When a friend was getting married six years ago and showed me her dress, I said "Strapless? Don't get me wrong, it's pretty, but..." and she replied that ALL wedding dresses are strapless these days. Bridesmaids' dresses too, mostly. I was somewhat shocked--I would have looked all right in strapless myself when I got married, but it doesn't feel formal enough or as if it's taking the momentousness of the occasion into account.

I've seen some lovely brides in strapless gowns, but it doesn't feel right to me. And I've also seen some brides who would've looked FINE, if they hadn't been carrying themselves like they knew they didn't look right.

It's really sad - not that there are strapless gowns, but that the choices aren't there.

That is odd. I just went and looked at a seamstress friend's website, and those are mostly sleeveless too. http://www.consciouselegance.co.uk/index.php?page=60

But so many others have sleeves, and all of them are beautiful!

(no subject) - (Anonymous)
Re: Strapless

Of course you need to provide what the market demands, and I'm willing to guess many brides do choose a wrap as well - given that I believe most UK weddings take place inside a church, I can see the need.

(No one wants dresses that actually cover the chest anymore? I mean outside certain communities? Really?)

One bride I know bought her wedding dress from a Mormon wedding store, not because she especially wanted modest but because she especially didn't want strapless and the Mormon store was the only one that had more than one available. Many of the Mormon "modest" designs are gorgeous, and they can be made with long or short sleeves. She bought something similar to 2272B on this page, only with full-length sleeves.

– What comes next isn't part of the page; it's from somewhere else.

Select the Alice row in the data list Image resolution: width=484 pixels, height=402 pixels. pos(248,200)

Oh nice! Some of the bodices are a bit to teeshirty for me, but I like those a lot better than most of the stuff you find in bridal shops.

You can get gowns altered. It's what the Orthodox set often does.

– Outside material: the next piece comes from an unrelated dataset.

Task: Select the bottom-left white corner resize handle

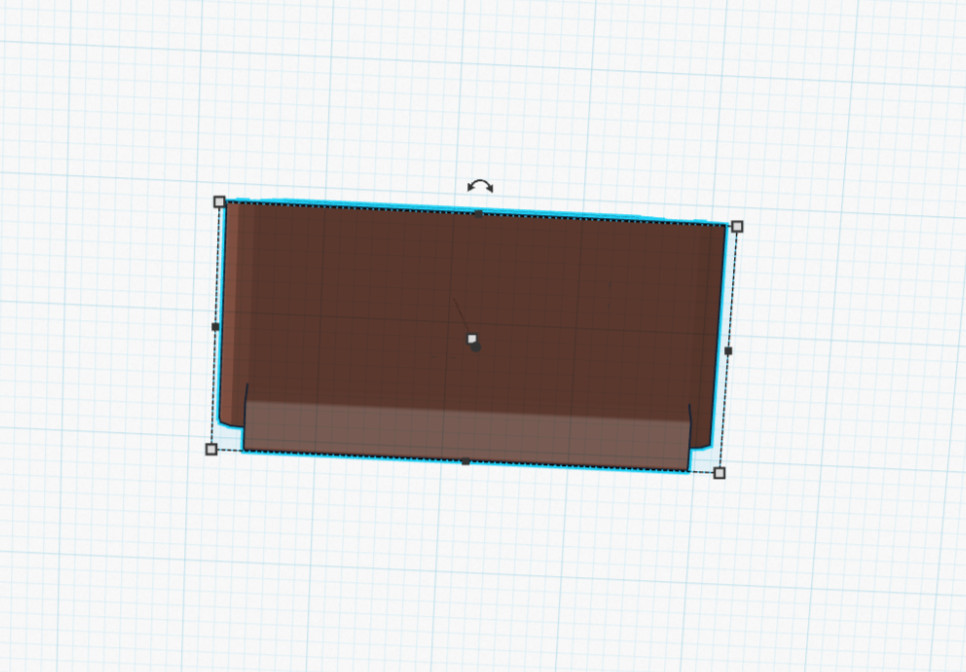Action: pyautogui.click(x=211, y=450)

That's very pretty. I do notice that a lot of Mormon wedding gowns look like, as someone on blog I read complained, "t-shirts over ballgowns", but this one does not.

Orthodox brides will buy fashionable wedding gowns and have them altered for modesty. You can see that this one started out strapless.

I like how they managed to echo the beading on the bodice onto the neckline. That's really lovely. I've seen some Orthodox adaptations of strapless dresses that have been atrocious, and some that are lovely. That one's lovely.

When I got married, I couldn't find any dresses that weren't strapless or long sleeved. Nothing in between, and as I got married over Labor Day weekend, outdoors, long sleeves were sort of "out". In retrospect, though my dress was lovely, I'd probably have looked prettier in something off the shoulder with a bit of a cap sleeve.

Maybe next time. ;)

When we got married (eight years ago), I had a lot of trouble finding a dress that I considered sufficiently modest -- and my standards are looser than I presume yours are. I did eventually find full sleeves, non-open back, and a neckline that was lower than I wanted but not actually revealing. (I was given to understand that they would be improving that in the alterations, but I didn't detect much difference.) I was really appalled at most of the dresses I saw.

Isn't that show addictive? It's like you want to look away, and you just can't.

When I was out shopping for wedding and bridesmaid dresses with my friend M last year, most of the dresses we saw were strapless. But a lot of them also came with optional straps or detachable cap sleeves, depending on the design. (All of us in M's wedding party chose to wear straps of some sort--mine and M's just snapped in, and the other bridesmaid, who was about four months pregnant at the time of the wedding, actually had thicker straps sewn in by the bridal shop's seamstress.) But, yeah, it was hard to find anything that had actual, built-in sleeves, and what few I do remember were on bridesmaid dresses, not bridal gowns.